Timing the AIDS pandemic and why it made history (Part II)


In Part I of this post I discussed the Science paper that proved HIV was the result of a cross-transmission from chimpanzees to humans. In that paper, Hahn et al. conclude with an open question:
"The timing of SIVcpz transmission to humans, leading ultimately to the HIV-1 pandemic, has been a challenging question. We know from analyses of stored samples that humans in west central Africa had been infected with HIV-1 group M viruses by 1959 and with group O viruses by 1963. But how much earlier were these viruses introduced into the human population? [...] It should be possible to estimate the timing of the onset of the pandemic by calculating the date of the last common ancestor of HIV-1 group M."

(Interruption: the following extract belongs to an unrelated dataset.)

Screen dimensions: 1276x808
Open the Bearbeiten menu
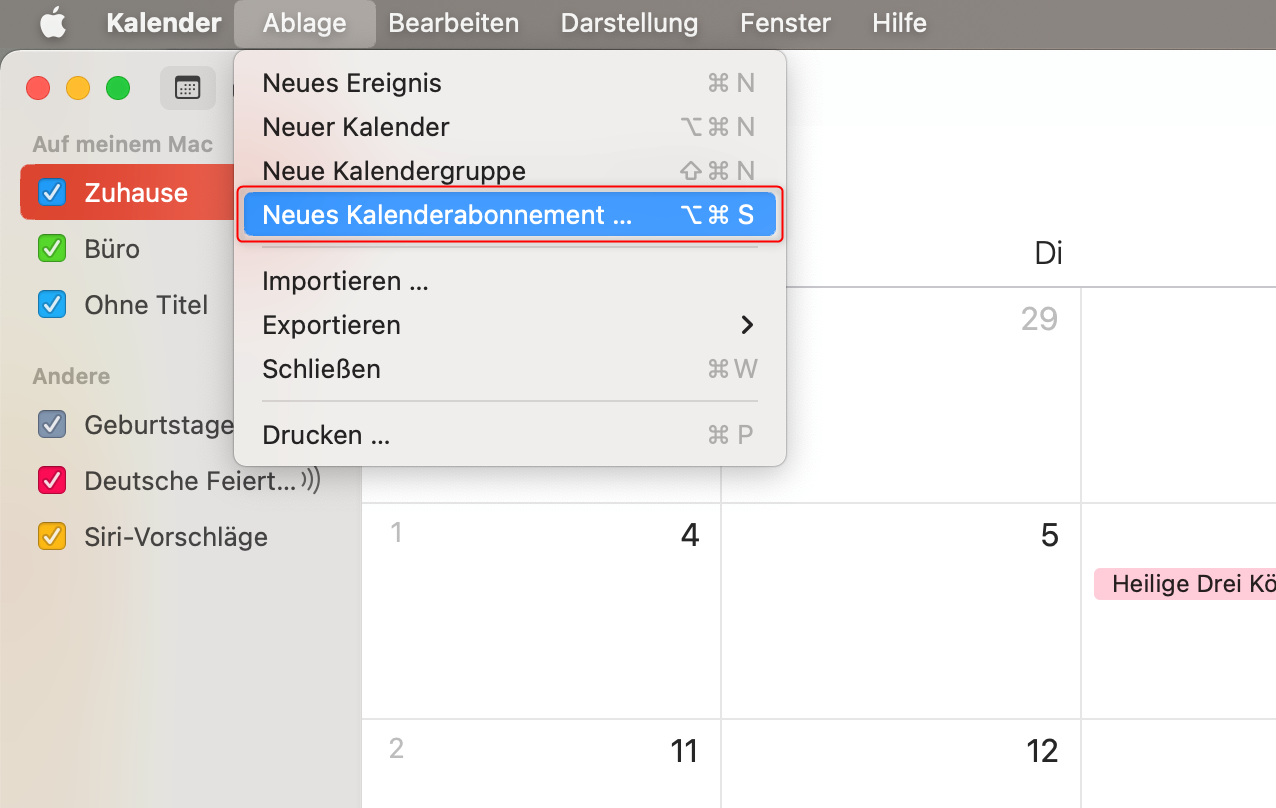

In a phylogenetic tree (see the definition I gave last time), the last common ancestor is the root of the tree: that's the "patriarch" of the sample if you will, the one sequence from which, one divergent event at the time, the whole sample originated. Phylogenetic analyses allow us not only to reconstruct the evolutionary history of the sequences, but also, if you have a rough idea of what the mutation rate is (i.e. how often new mutations arise) to time them. It's a technique often referred to as "molecular clock," which originated from the observation that the number of molecular differences between different lineages increases linearly with time and that substitutions accumulated according to a Poisson distribution.

Korber et al. used parallel computers to apply maximum-likelihood tree-building methods to the envelope sequences (the envelope is one of the HIV genes) from 159 individuals. They note:
"Although it is unrealistic to expect that HIV-1 evolution will always rigidly adhere to a molecular clock, it is, however, the average behavior of many sequences that we consider here, and our control estimates of known times were accurate."
To this they combined another data point: the year of sampling of the sequences used to reconstruct the tree.

(A) The phylogenetic tree used for the calculation. (B) The branch lengths from the tree plotted versus the year of sampling an dprojected backwards in time.

Once they reconstructed the phylogenetic tree, with the root sitting more or less in the middle, and thus at the same distance from the various HIV subgroups (the clusters marked with capital letters in panel A above), they plotted the branch lengths of the tree against time (panel B) and did a linear fit to extrapolate the time since the last common ancestor: 1931, with a 95% confidence interval of 1915 to 1941. Furthermore, testing a known HIV-1 group M isolate from 1959 gave an accurate estimate for the date of its origin, indicating that the assumptions of the method are reasonable.

Notice that 1931 marks the year the first HIV-1 lineage, the M-group, started to spread and diversify in humans. It does not tell us whether or not the virus was transmitted at the same time as it started to diversify. It could be possible that the virus cross-transmitted to humans earlier and remained isolated within a small population. Around the '30s socioeconomic changes would've allowed the spread of the virus:
"Strictly speaking, our estimate is neither an upper nor a lower bound on the date of the actual zoonosis. Rather, it is the approximate time of the bottleneck event that was the genesis of the M group and captures the moment of the beginning of the expansion of the M group. If the M group originated in humans, then this would date the founder virus of the pandemic."
Another important question is addressed in the following commentary by David Hillis:
"If HIV has been present in human populations since at least the 1930s (and probably much earlier), why did AIDS not become prevalent until the 1970s? The phylogenetic trees of HIV-1 indicate that the spread of the virus was initially quite slow‚ by 1950 there existed 10 or fewer HIV-1 M-group lineages that left descendants that have survived to the present. The epidemic exploded in the 1950s and 1960s, coincident with the end of colonial rule in Africa, several civil wars, the introduction of widespread vaccination programs (with the deliberate or inadvertent reuse of needles), the growth of large African cities, the sexual revolution, and increased travel by humans to and from Africa. Given the roughly 10-year period from infection to progression to AIDS, it was not until the 1970s that the symptoms of AIDS became prevalent in infected individuals in the United States and Europe."
B. Korber, M. Muldoon, J. Theiler, F. Gao, R. Gupta, A. Lapedes, B. H. Hahn, S. Wolinsky, and T. Bhattacharya. (2000). Timing the Ancestor of the HIV-1 Pandemic Strains Science, 288 (5472), 1789-1796 DOI: 10.1126/science.288.5472.1789

ResearchBlogging.org

2 comments:

  1. That's really interesting. I hadn't realized the origin was quite that far back.